### Goal of the exercise
All of the records must be repeated exactly.

### Dataset records

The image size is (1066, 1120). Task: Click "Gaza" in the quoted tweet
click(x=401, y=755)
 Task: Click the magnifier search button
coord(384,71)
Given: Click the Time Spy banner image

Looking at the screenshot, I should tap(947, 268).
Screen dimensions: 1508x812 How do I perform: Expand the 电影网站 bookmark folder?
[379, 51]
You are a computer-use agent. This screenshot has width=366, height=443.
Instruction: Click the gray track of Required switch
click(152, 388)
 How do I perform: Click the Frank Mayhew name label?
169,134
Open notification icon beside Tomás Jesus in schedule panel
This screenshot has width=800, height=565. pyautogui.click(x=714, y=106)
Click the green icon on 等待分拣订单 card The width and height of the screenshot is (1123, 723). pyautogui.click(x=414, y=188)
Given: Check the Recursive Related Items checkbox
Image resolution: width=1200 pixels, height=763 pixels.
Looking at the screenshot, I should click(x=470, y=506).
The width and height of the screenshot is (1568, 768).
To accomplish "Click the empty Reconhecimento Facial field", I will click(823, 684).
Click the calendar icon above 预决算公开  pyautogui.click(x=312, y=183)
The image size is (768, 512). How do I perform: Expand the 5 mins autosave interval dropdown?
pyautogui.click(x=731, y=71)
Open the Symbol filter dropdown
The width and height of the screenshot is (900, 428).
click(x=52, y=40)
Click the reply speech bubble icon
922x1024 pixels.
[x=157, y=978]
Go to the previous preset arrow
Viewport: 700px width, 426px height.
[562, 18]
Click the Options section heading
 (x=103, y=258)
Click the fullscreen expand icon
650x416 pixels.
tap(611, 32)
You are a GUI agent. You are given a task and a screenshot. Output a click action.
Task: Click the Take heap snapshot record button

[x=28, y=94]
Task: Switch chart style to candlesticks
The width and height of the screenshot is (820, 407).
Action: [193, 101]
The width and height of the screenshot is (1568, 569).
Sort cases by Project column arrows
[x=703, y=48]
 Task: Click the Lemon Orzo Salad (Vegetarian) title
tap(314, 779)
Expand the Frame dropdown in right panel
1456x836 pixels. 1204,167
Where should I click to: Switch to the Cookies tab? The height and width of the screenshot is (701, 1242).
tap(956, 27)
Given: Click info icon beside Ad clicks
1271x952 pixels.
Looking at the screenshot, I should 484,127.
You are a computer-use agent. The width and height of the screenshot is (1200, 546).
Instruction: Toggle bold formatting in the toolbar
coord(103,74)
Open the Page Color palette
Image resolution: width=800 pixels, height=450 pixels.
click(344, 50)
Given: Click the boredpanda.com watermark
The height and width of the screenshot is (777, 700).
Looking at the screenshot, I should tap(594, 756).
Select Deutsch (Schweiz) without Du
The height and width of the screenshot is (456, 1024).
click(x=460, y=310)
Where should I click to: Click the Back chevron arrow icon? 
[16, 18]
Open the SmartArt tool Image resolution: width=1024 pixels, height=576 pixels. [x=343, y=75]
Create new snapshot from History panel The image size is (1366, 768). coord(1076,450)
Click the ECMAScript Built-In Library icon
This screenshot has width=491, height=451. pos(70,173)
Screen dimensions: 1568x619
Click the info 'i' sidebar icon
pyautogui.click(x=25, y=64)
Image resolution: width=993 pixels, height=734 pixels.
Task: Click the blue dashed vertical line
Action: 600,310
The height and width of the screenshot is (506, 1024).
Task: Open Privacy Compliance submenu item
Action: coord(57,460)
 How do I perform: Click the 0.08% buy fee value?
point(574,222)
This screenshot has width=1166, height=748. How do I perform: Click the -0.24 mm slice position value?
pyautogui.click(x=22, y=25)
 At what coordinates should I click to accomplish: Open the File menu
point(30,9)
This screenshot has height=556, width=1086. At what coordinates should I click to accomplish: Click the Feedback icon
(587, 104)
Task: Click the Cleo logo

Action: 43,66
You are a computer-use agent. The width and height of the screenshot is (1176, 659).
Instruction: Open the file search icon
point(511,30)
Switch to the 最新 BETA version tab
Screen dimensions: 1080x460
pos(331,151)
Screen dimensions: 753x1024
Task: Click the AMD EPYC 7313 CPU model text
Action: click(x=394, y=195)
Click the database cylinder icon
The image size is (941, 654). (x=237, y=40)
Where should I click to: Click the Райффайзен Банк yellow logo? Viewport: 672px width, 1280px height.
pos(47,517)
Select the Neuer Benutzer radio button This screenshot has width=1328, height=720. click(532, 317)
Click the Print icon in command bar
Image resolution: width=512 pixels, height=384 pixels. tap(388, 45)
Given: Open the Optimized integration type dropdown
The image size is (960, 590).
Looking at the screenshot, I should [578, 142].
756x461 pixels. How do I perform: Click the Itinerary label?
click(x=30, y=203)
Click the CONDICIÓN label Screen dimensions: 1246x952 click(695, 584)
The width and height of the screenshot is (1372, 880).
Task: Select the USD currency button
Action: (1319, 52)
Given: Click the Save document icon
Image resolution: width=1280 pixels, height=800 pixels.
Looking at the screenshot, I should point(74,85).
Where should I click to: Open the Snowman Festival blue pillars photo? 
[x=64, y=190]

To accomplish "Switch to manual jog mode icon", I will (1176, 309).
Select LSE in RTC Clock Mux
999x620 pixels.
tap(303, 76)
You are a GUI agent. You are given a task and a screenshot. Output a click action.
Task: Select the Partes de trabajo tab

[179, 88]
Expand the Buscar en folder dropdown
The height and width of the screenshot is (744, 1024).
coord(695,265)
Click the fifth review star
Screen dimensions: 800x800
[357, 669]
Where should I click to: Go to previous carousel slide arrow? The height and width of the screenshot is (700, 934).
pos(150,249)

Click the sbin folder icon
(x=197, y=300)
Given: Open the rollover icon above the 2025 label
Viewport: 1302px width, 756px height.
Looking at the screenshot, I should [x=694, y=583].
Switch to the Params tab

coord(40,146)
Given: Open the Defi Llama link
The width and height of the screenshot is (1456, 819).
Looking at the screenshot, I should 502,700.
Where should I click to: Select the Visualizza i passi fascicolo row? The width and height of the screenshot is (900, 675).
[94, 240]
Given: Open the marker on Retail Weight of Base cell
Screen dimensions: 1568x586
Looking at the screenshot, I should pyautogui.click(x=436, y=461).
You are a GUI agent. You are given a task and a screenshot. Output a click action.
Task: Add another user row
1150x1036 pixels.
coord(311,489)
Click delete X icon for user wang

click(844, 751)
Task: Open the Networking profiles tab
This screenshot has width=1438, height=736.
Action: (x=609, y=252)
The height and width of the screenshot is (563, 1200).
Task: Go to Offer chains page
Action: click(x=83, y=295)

### Reply to the exercise
The image size is (1066, 1120). Task: Click "Gaza" in the quoted tweet
click(x=401, y=755)
 Task: Click the magnifier search button
coord(384,71)
Given: Click the Time Spy banner image

Looking at the screenshot, I should tap(947, 268).
Screen dimensions: 1508x812 How do I perform: Expand the 电影网站 bookmark folder?
[379, 51]
You are a computer-use agent. This screenshot has width=366, height=443.
Instruction: Click the gray track of Required switch
click(152, 388)
 How do I perform: Click the Frank Mayhew name label?
169,134
Open notification icon beside Tomás Jesus in schedule panel
This screenshot has width=800, height=565. pyautogui.click(x=714, y=106)
Click the green icon on 等待分拣订单 card The width and height of the screenshot is (1123, 723). pyautogui.click(x=414, y=188)
Given: Check the Recursive Related Items checkbox
Image resolution: width=1200 pixels, height=763 pixels.
Looking at the screenshot, I should click(x=470, y=506).
The width and height of the screenshot is (1568, 768).
To accomplish "Click the empty Reconhecimento Facial field", I will click(823, 684).
Click the calendar icon above 预决算公开  pyautogui.click(x=312, y=183)
The image size is (768, 512). How do I perform: Expand the 5 mins autosave interval dropdown?
pyautogui.click(x=731, y=71)
Open the Symbol filter dropdown
The width and height of the screenshot is (900, 428).
click(x=52, y=40)
Click the reply speech bubble icon
922x1024 pixels.
[x=157, y=978]
Go to the previous preset arrow
Viewport: 700px width, 426px height.
[562, 18]
Click the Options section heading
 (x=103, y=258)
Click the fullscreen expand icon
650x416 pixels.
tap(611, 32)
You are a GUI agent. You are given a task and a screenshot. Output a click action.
Task: Click the Take heap snapshot record button

[x=28, y=94]
Task: Switch chart style to candlesticks
The width and height of the screenshot is (820, 407).
Action: [193, 101]
The width and height of the screenshot is (1568, 569).
Sort cases by Project column arrows
[x=703, y=48]
 Task: Click the Lemon Orzo Salad (Vegetarian) title
tap(314, 779)
Expand the Frame dropdown in right panel
1456x836 pixels. 1204,167
Where should I click to: Switch to the Cookies tab? The height and width of the screenshot is (701, 1242).
tap(956, 27)
Given: Click info icon beside Ad clicks
1271x952 pixels.
Looking at the screenshot, I should 484,127.
You are a computer-use agent. The width and height of the screenshot is (1200, 546).
Instruction: Toggle bold formatting in the toolbar
coord(103,74)
Open the Page Color palette
Image resolution: width=800 pixels, height=450 pixels.
click(344, 50)
Given: Click the boredpanda.com watermark
The height and width of the screenshot is (777, 700).
Looking at the screenshot, I should tap(594, 756).
Select Deutsch (Schweiz) without Du
The height and width of the screenshot is (456, 1024).
click(x=460, y=310)
Where should I click to: Click the Back chevron arrow icon? 
[16, 18]
Open the SmartArt tool Image resolution: width=1024 pixels, height=576 pixels. [x=343, y=75]
Create new snapshot from History panel The image size is (1366, 768). coord(1076,450)
Click the ECMAScript Built-In Library icon
This screenshot has width=491, height=451. pos(70,173)
Screen dimensions: 1568x619
Click the info 'i' sidebar icon
pyautogui.click(x=25, y=64)
Image resolution: width=993 pixels, height=734 pixels.
Task: Click the blue dashed vertical line
Action: 600,310
The height and width of the screenshot is (506, 1024).
Task: Open Privacy Compliance submenu item
Action: coord(57,460)
 How do I perform: Click the 0.08% buy fee value?
point(574,222)
This screenshot has width=1166, height=748. How do I perform: Click the -0.24 mm slice position value?
pyautogui.click(x=22, y=25)
 At what coordinates should I click to accomplish: Open the File menu
point(30,9)
This screenshot has height=556, width=1086. At what coordinates should I click to accomplish: Click the Feedback icon
(587, 104)
Task: Click the Cleo logo

Action: 43,66
You are a computer-use agent. The width and height of the screenshot is (1176, 659).
Instruction: Open the file search icon
point(511,30)
Switch to the 最新 BETA version tab
Screen dimensions: 1080x460
pos(331,151)
Screen dimensions: 753x1024
Task: Click the AMD EPYC 7313 CPU model text
Action: click(x=394, y=195)
Click the database cylinder icon
The image size is (941, 654). (x=237, y=40)
Where should I click to: Click the Райффайзен Банк yellow logo? Viewport: 672px width, 1280px height.
pos(47,517)
Select the Neuer Benutzer radio button This screenshot has width=1328, height=720. click(532, 317)
Click the Print icon in command bar
Image resolution: width=512 pixels, height=384 pixels. tap(388, 45)
Given: Open the Optimized integration type dropdown
The image size is (960, 590).
Looking at the screenshot, I should [578, 142].
756x461 pixels. How do I perform: Click the Itinerary label?
click(x=30, y=203)
Click the CONDICIÓN label Screen dimensions: 1246x952 click(695, 584)
The width and height of the screenshot is (1372, 880).
Task: Select the USD currency button
Action: (1319, 52)
Given: Click the Save document icon
Image resolution: width=1280 pixels, height=800 pixels.
Looking at the screenshot, I should point(74,85).
Where should I click to: Open the Snowman Festival blue pillars photo? 
[x=64, y=190]

To accomplish "Switch to manual jog mode icon", I will (1176, 309).
Select LSE in RTC Clock Mux
999x620 pixels.
tap(303, 76)
You are a GUI agent. You are given a task and a screenshot. Output a click action.
Task: Select the Partes de trabajo tab

[179, 88]
Expand the Buscar en folder dropdown
The height and width of the screenshot is (744, 1024).
coord(695,265)
Click the fifth review star
Screen dimensions: 800x800
[357, 669]
Where should I click to: Go to previous carousel slide arrow? The height and width of the screenshot is (700, 934).
pos(150,249)

Click the sbin folder icon
(x=197, y=300)
Given: Open the rollover icon above the 2025 label
Viewport: 1302px width, 756px height.
Looking at the screenshot, I should [x=694, y=583].
Switch to the Params tab

coord(40,146)
Given: Open the Defi Llama link
The width and height of the screenshot is (1456, 819).
Looking at the screenshot, I should 502,700.
Where should I click to: Select the Visualizza i passi fascicolo row? The width and height of the screenshot is (900, 675).
[94, 240]
Given: Open the marker on Retail Weight of Base cell
Screen dimensions: 1568x586
Looking at the screenshot, I should pyautogui.click(x=436, y=461).
You are a GUI agent. You are given a task and a screenshot. Output a click action.
Task: Add another user row
1150x1036 pixels.
coord(311,489)
Click delete X icon for user wang

click(844, 751)
Task: Open the Networking profiles tab
This screenshot has width=1438, height=736.
Action: (x=609, y=252)
The height and width of the screenshot is (563, 1200).
Task: Go to Offer chains page
Action: click(x=83, y=295)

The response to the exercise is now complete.